ヒトのトロポエラスチン遺伝子多型は生体外自己組織化やエラスチン様ポリペプチドの機械的性質を変化させる
Polymorphisms in the human tropoelastin gene modify in vitro self-assembly and mechanical properties of elastin-like polypeptides.
He D, Miao M, Sitarz EE, Muiznieks LD, Reichheld S, Stahl RJ, Keeley FW, Parkinson J.

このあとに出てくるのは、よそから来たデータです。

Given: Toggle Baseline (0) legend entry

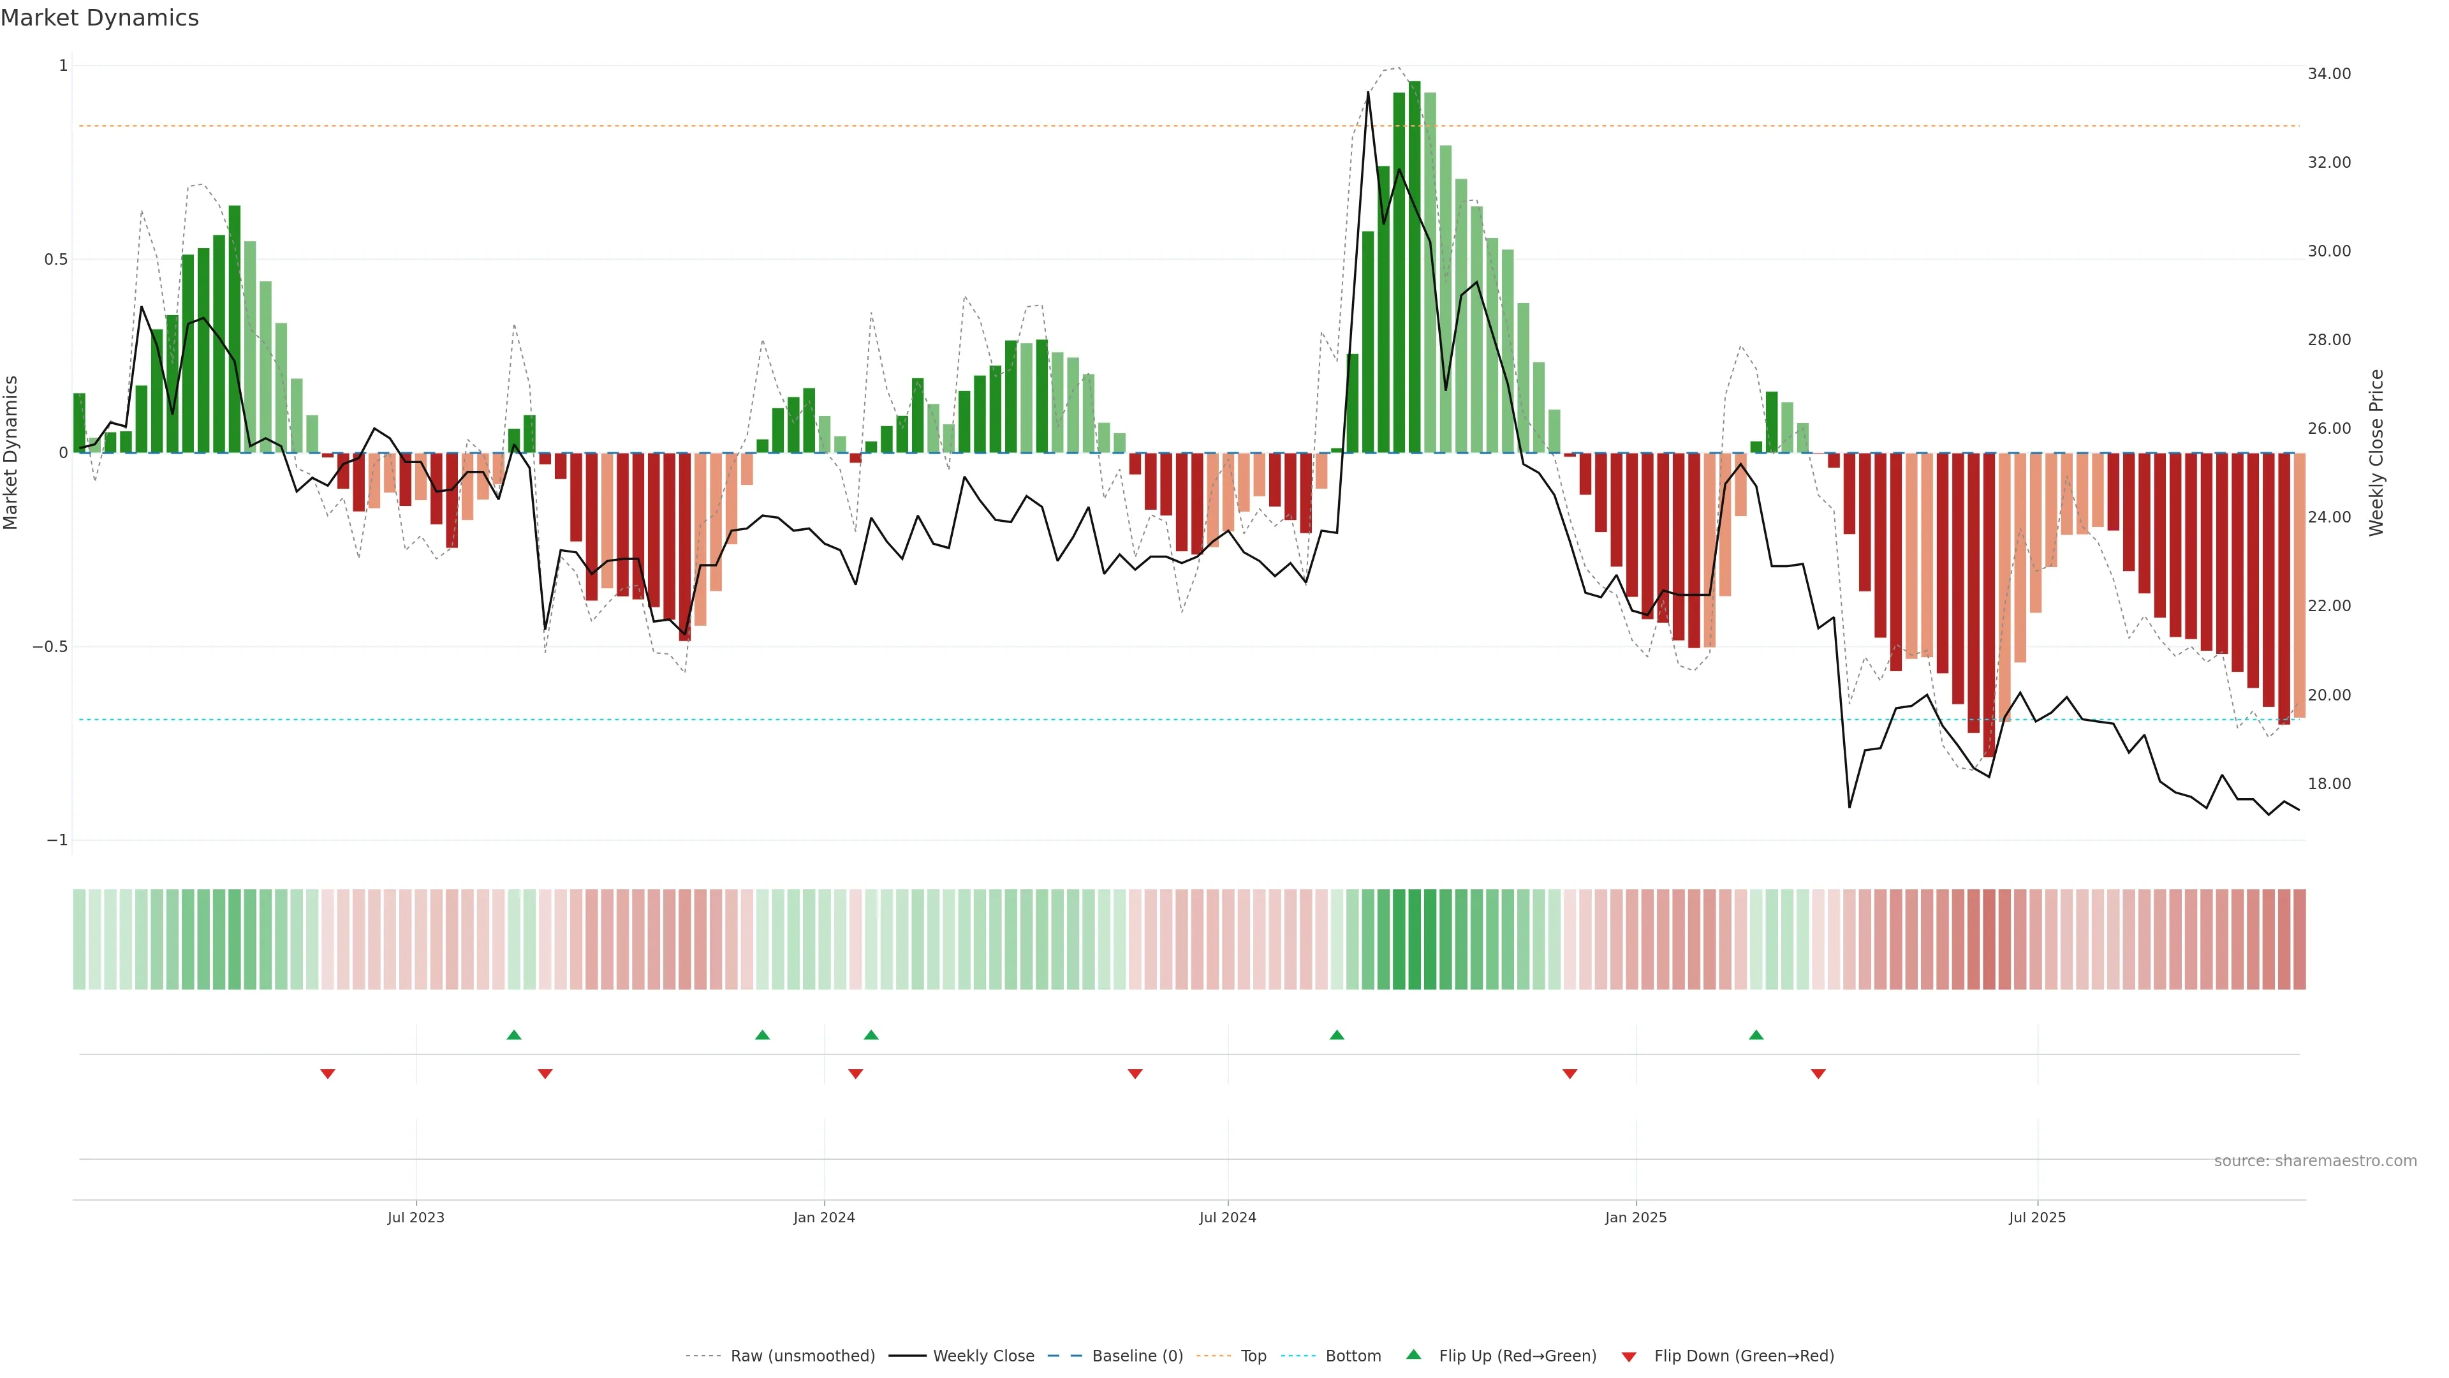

Program in Molecular Structure and Function, Hospital for Sick Children, Toronto, Ontario, Canada ; Department of Molecular Genetics, University of Toronto, Toronto, Ontario, Canada.
PLoS One. 2012;7(9):e46130. doi: 10.1371/journal.pone.0046130. Epub 2012 Sep 25.
エラスチンは動脈・肺・皮膚などの臓器に伸縮性や反跳性などの機能を提供する弾性繊維の主要な構造要素である。特筆すべきことは、エラスチンが最初に生成された以降、通常であれば一生を通じてこのタンパク質は継続的な代謝回転が行われないことである。従って、エラスチン繊維は耐久性に非常に優れており、例えばヒトの胸部動脈の場合、機械的な故障なしに数十億回の拡張と収縮サイクルに耐えることが出来る。エラスチン遺伝子(ELN)の主要な欠陥は大動脈弁上狭窄症、ウィリアムズ症候群、 常染色体優性遺伝性皮膚弛緩症など多くの疾患の合併症である。エラスチン遺伝子の代謝回転の低さと弾性繊維が長期耐性を要求されていることから、我々はヒトの微少なエラスチン遺伝子多型が弾性組織の会合や長期耐性にあたえる影響の可能性を調査した。遺伝子変異データを調査したところヒトのエラスチン遺伝子に118種の突然変異を同定し、17種類はアミノ酸が置換しない遺伝子変異であった。これらの突然変異の内の2種類、G422SとK463Rのトロポエラスチン全長と同様のエラスチン様ポリペプチドへの導入は、その組成と機械的性質の両方を変異させる。最も有名なG422Sはヨーロッパ人種の40%にみられるが、弾性性質を高めることが分かっている。これらの研究から、ヒトのエラスチン遺伝子の明らかに些細な多型でも、弾性基質の組成と機械的性質に影響を与え、生涯にわたるその影響は循環器系疾患の易罹患性を変化させることになる。
訳者注:トロポエラスチン(エラスチン前駆体の可溶性タンパク質)。